Beer pong was frowned upon, but by placing the red cup on top of your workstation, you were supposed to gain access to smart graduate assistants who could help you solve problems or figure out how to use Mathmatica. Generally though, this was a bad idea, because the assistants rarely spoke English, often crashed your program while trying to fix Mathmatica, and would fall back on "Well, we can't do the work for you" if they hit any situation where they were clueless.
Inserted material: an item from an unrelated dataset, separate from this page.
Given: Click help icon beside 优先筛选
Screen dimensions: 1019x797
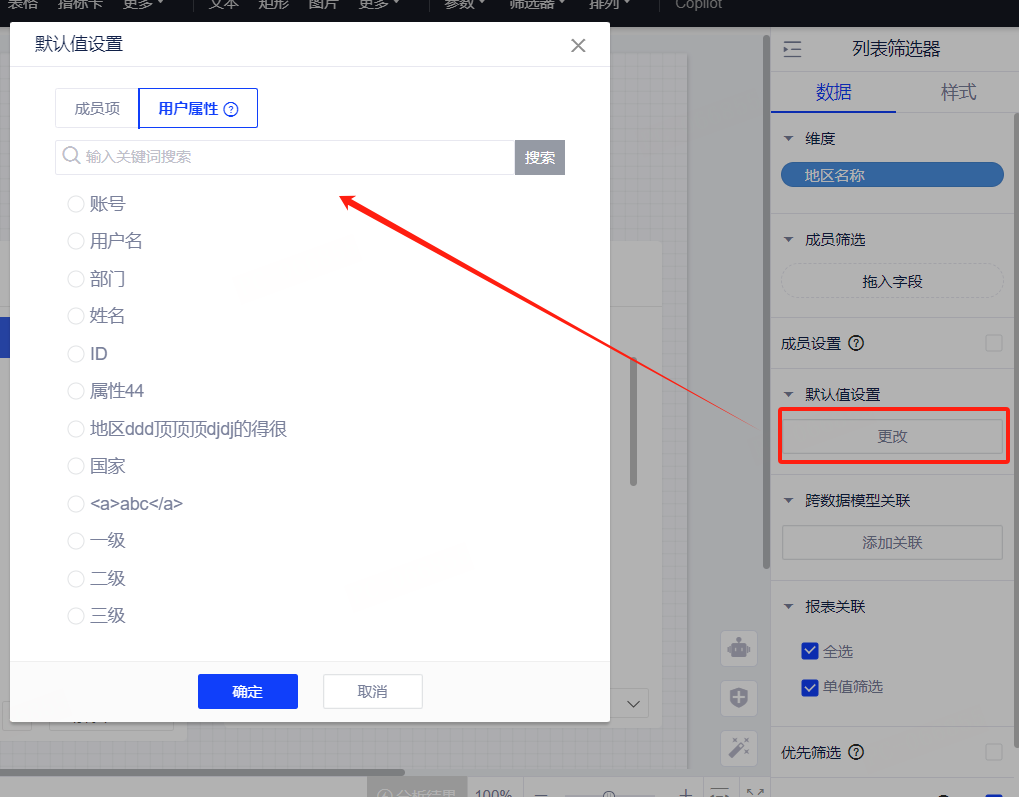Looking at the screenshot, I should point(856,752).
With the dearth of students, the Math Emporium was really just a big cold black hole full of user-friendly operating systems. You could have sat the entire football team in front of computers (after showing them which side the front was) and still had enough computers left over for all the children Britney Spears intends to have in the next decade. The mandate came down from someone up high to make it a more popular place to be. I was personally backing the plan to install the exotic dancing booths with the open bar, but unfortunately the staid Math Department chose to make visits mandatory instead. From 1998 on, almost every 1000 - 3000 level math class had problems that could only be done with Mathmatica. And to prevent the inevitable pirating of said software, they also decreed that every student had to spend at least two hours per week in the Math Emporium. This required you to punch in and out like you were working in a Mac Factory and present your signed timesheet in hard copy to your professor every week. Apparently they were smart enough to have a timekeeping system, but not smart enough to just look up all the student timings online.

So now the place was packed, but just as useless as before. Photographers were quickly called to the scene to get pictures of the filled up Emporium so the moment could be preserved as the "normal state of things". On some afternoons there was actually a line to use the computers.

Being a math minor by default, I had more than my share of Math Emporium time -- hours spent sitting in front of dysfunctional computers, crowding around a table with antisocial majors who never bathed and always smelled of curry, or waiting for lab partners who never showed up, but I finally found a great solution by the time my third year rolled around. I'd simply wake up at the crack of dawn on Sunday morning when the entirety of the campus was sprawled in an alcohol-induced stupor and mosey into the empty Emporium where I would lie back and take a nice two hour nap before going home to do my laundry.

Happy Birthday Emily Spellerberg and Christy Kull!